-- The task --
Transcribe the items without any changes, from the first line through the line containing "chest-cell: 102-106 is", with both of those lines included.

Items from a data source
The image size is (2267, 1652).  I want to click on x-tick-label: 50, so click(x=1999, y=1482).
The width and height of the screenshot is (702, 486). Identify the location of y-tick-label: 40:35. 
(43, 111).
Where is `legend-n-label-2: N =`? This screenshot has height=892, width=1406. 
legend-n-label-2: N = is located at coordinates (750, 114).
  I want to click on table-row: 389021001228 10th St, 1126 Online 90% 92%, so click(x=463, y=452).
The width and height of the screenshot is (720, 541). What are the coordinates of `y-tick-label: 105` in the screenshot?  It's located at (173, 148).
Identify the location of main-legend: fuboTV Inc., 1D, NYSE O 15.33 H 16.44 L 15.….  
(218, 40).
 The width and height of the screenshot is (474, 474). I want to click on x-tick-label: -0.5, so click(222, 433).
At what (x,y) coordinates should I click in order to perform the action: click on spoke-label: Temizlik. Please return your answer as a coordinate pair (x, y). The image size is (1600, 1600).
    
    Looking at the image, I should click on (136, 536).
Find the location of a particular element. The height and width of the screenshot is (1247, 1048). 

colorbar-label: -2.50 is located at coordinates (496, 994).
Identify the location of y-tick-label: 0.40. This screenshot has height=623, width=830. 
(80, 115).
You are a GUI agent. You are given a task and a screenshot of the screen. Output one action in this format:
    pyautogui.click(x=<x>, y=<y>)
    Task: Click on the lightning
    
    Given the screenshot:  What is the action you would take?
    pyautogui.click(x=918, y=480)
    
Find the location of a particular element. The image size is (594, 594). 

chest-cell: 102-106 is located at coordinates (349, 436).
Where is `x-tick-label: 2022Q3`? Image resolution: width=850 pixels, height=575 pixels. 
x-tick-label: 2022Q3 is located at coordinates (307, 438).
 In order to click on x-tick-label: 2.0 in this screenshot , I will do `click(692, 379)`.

-- Response to this task --
The image size is (2267, 1652).  I want to click on x-tick-label: 50, so click(x=1999, y=1482).
The width and height of the screenshot is (702, 486). Identify the location of y-tick-label: 40:35. 
(43, 111).
Where is `legend-n-label-2: N =`? This screenshot has height=892, width=1406. 
legend-n-label-2: N = is located at coordinates (750, 114).
  I want to click on table-row: 389021001228 10th St, 1126 Online 90% 92%, so click(x=463, y=452).
The width and height of the screenshot is (720, 541). What are the coordinates of `y-tick-label: 105` in the screenshot?  It's located at (173, 148).
Identify the location of main-legend: fuboTV Inc., 1D, NYSE O 15.33 H 16.44 L 15.….  
(218, 40).
 The width and height of the screenshot is (474, 474). I want to click on x-tick-label: -0.5, so click(222, 433).
At what (x,y) coordinates should I click in order to perform the action: click on spoke-label: Temizlik. Please return your answer as a coordinate pair (x, y). The image size is (1600, 1600).
    
    Looking at the image, I should click on (136, 536).
Find the location of a particular element. The height and width of the screenshot is (1247, 1048). 

colorbar-label: -2.50 is located at coordinates (496, 994).
Identify the location of y-tick-label: 0.40. This screenshot has height=623, width=830. 
(80, 115).
You are a GUI agent. You are given a task and a screenshot of the screen. Output one action in this format:
    pyautogui.click(x=<x>, y=<y>)
    Task: Click on the lightning
    
    Given the screenshot:  What is the action you would take?
    pyautogui.click(x=918, y=480)
    
Find the location of a particular element. The image size is (594, 594). 

chest-cell: 102-106 is located at coordinates (349, 436).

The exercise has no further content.